On February 24 2022, Russia attacked Ukraine. As a Moscow-born, New York-bred artist currently living in the Netherlands, I have deep ties on both sides of the conflict. From afar, I find myself engulfed and cornered by the unfolding war. Time stopped and lost its linear progression, like images rewinding, fleetingly, before death: Swan Lake, a line in McDonalds — the departure of modernity along with the ambitions of participating in it. Reaching a point of no return, the chronology turns 180 degrees, from my friends in bomb shelters on one side and in police vans, arrested for protesting, on the other.
Memory is the record of the past existing in the present. Can the complexities of war be remembered and processed as they happen, before they get repressed, before they fade away and what is left is action-packed coverage recorded by mnemonic institutions?
Time heals all wounds, it's said. But does it teach? War is remembered in the heroic acts, in death counts, destruction, glory. But there is more to the story of war. The long, banal reality, the in-between moments, the ones that get repressed and forgotten; the daily survival behind the front lines, where time has stopped and the future is cancelled; the horror of inaction and the echoes as loud as the explosion of a shell.
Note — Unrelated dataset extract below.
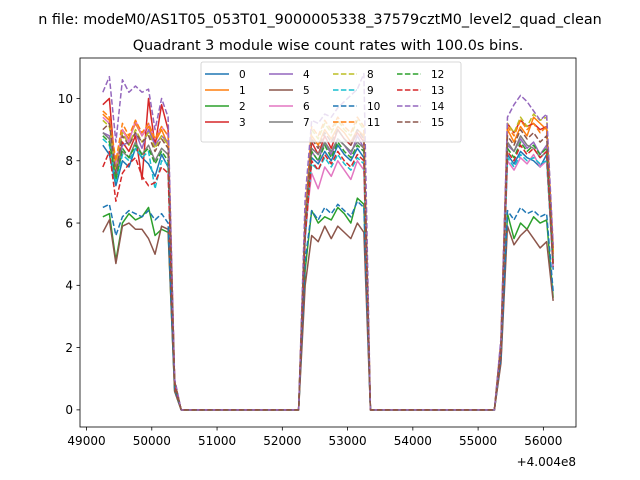  What do you see at coordinates (478, 441) in the screenshot?
I see `x-tick-label: 55000` at bounding box center [478, 441].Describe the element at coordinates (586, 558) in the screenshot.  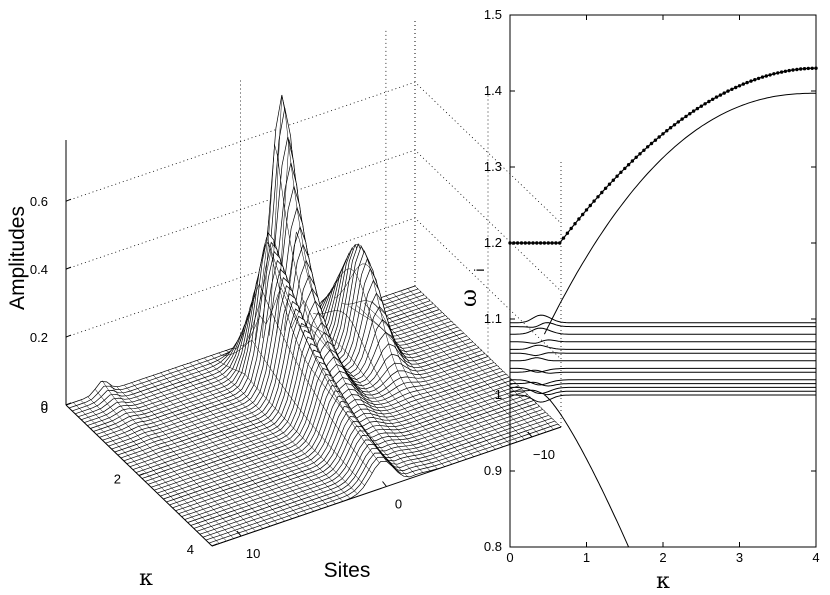
I see `x-tick-label: 1` at that location.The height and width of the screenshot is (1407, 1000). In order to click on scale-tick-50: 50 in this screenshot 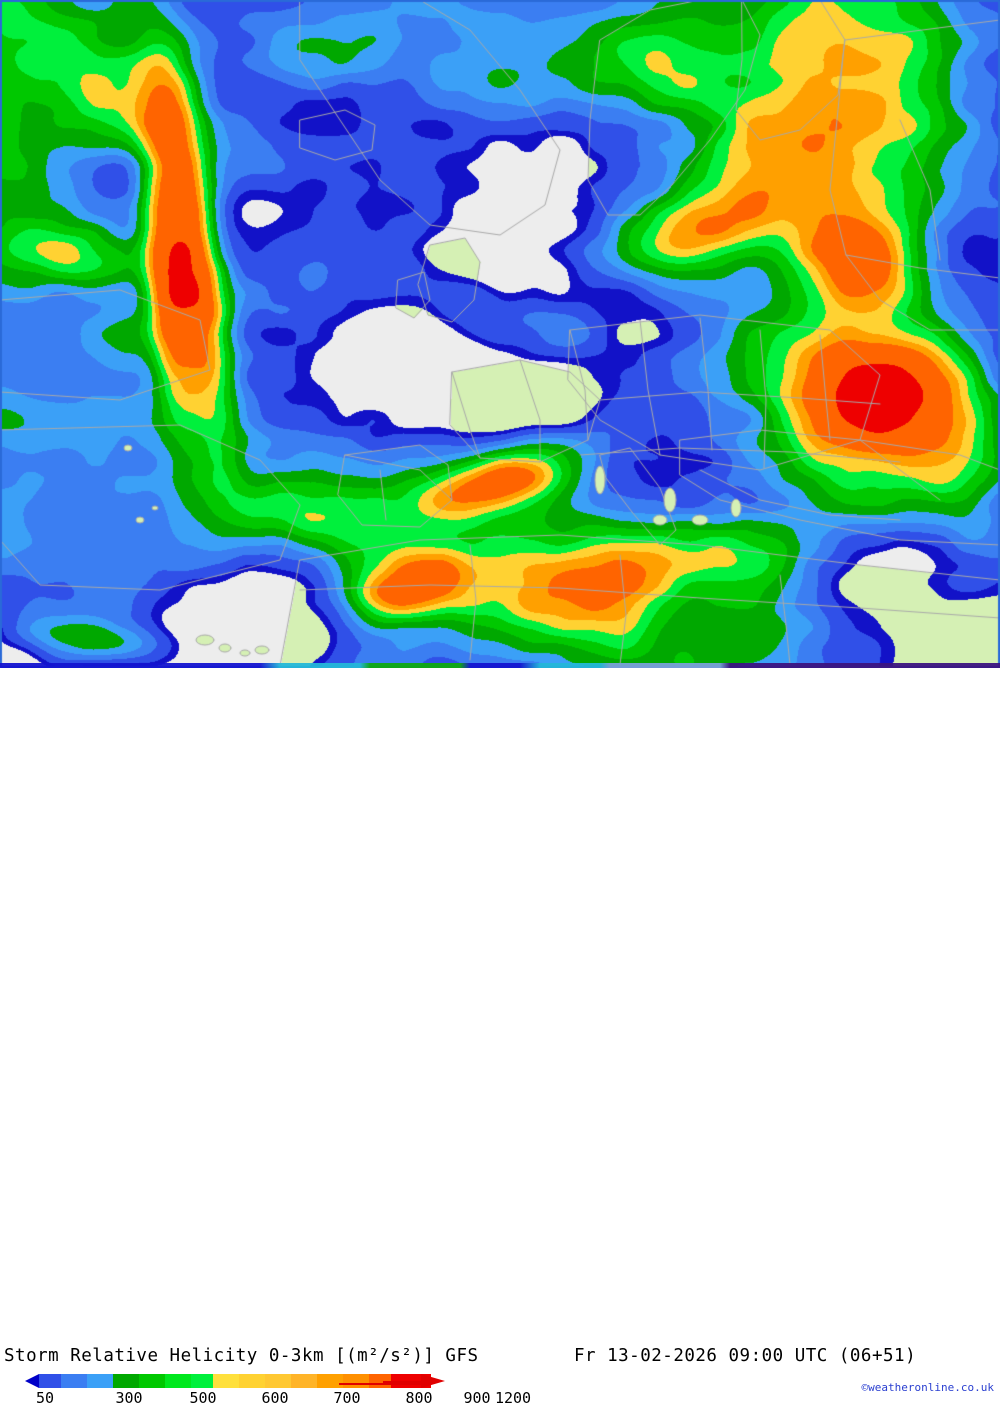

I am collecting diary entries, poems, to-do lists, and stories from various people on both sides of the war: a mother, a student, a sailor, a writer, and others whose ordinary accounts would otherwise be sifted out from recorded history. These messages are collected, memorized, and recited by a third party, who then becomes implicated and affected by the memories she reproduces. Read and recited against a green screen, This War of Ours portrays both the interpretation of experiences lived during war time, as well as an attempt to preserve these communicative recounts before they are deleted from history.